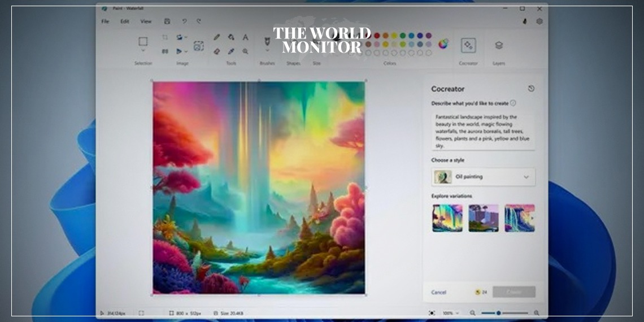The height and width of the screenshot is (322, 644).
Task: Open the Cocreator toolbar button
Action: click(468, 45)
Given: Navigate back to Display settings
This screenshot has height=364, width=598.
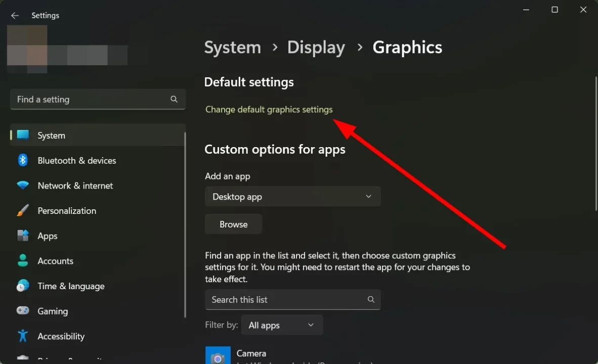Looking at the screenshot, I should 316,47.
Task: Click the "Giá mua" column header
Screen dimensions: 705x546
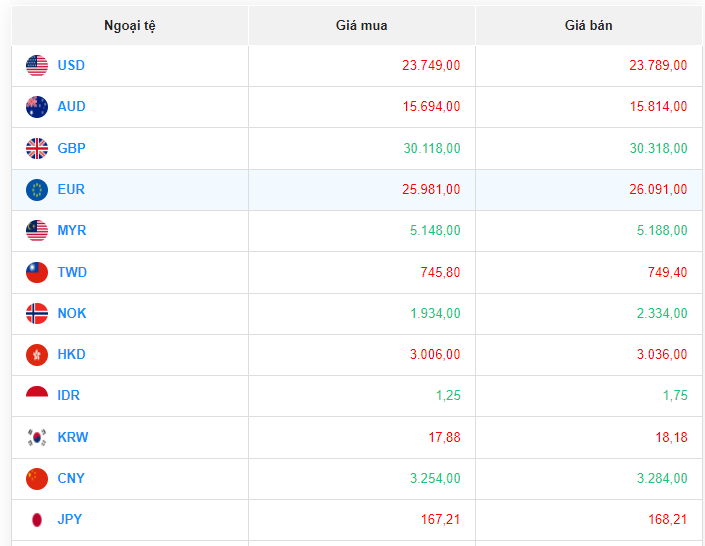Action: pyautogui.click(x=361, y=26)
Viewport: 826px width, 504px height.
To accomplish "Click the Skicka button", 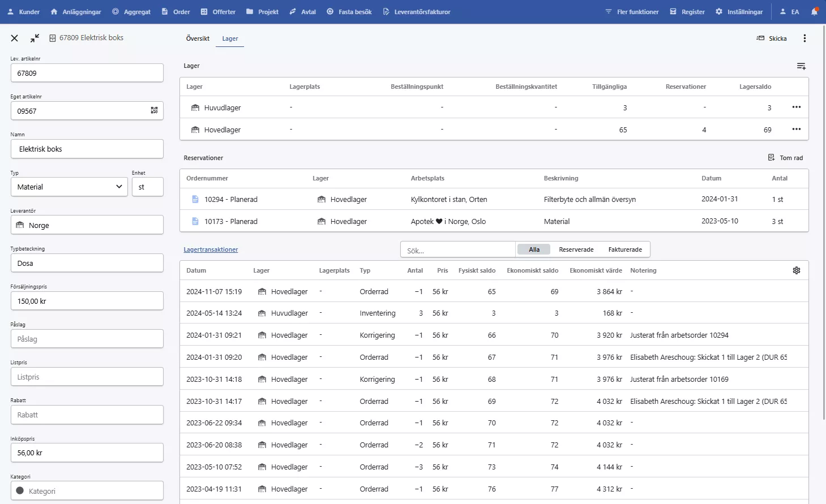I will point(772,38).
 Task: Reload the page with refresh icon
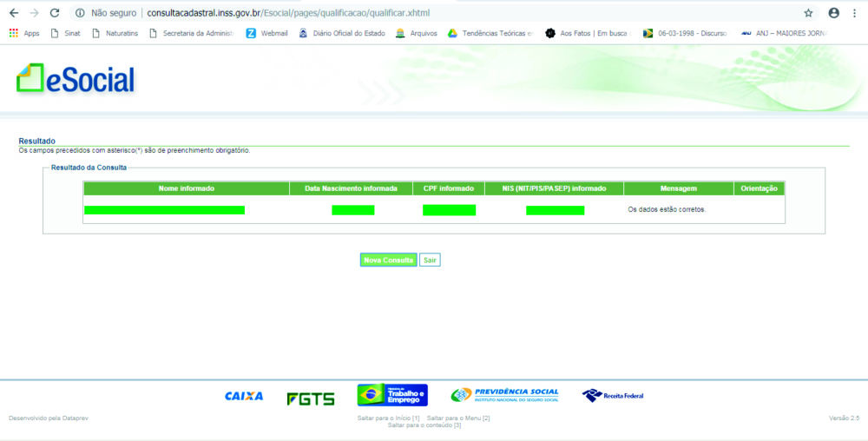click(x=55, y=13)
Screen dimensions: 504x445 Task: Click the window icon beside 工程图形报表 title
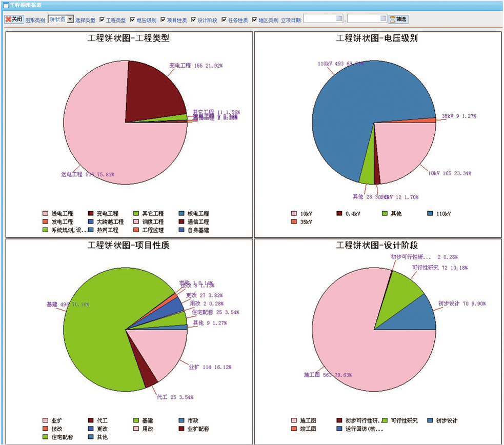click(x=5, y=5)
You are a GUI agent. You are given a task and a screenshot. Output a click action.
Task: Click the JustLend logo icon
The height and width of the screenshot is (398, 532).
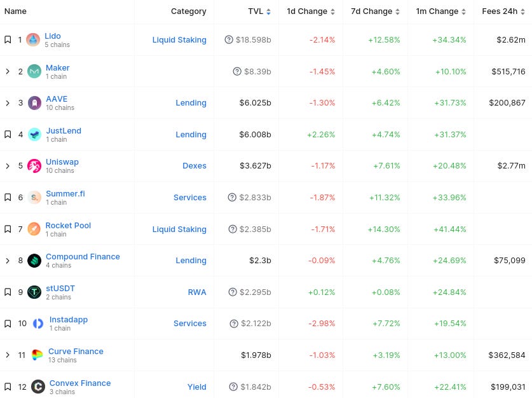pos(34,134)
§ §
## [PROBLEM TO WORK ON]
Nothing but the lines from the line containing "Task: Click the JustLend logo icon" through the last line of the records above should be written out, exactly and without the pictures.

## [THE COMPLETED TASK]
Task: Click the JustLend logo icon
The height and width of the screenshot is (398, 532).
pos(34,134)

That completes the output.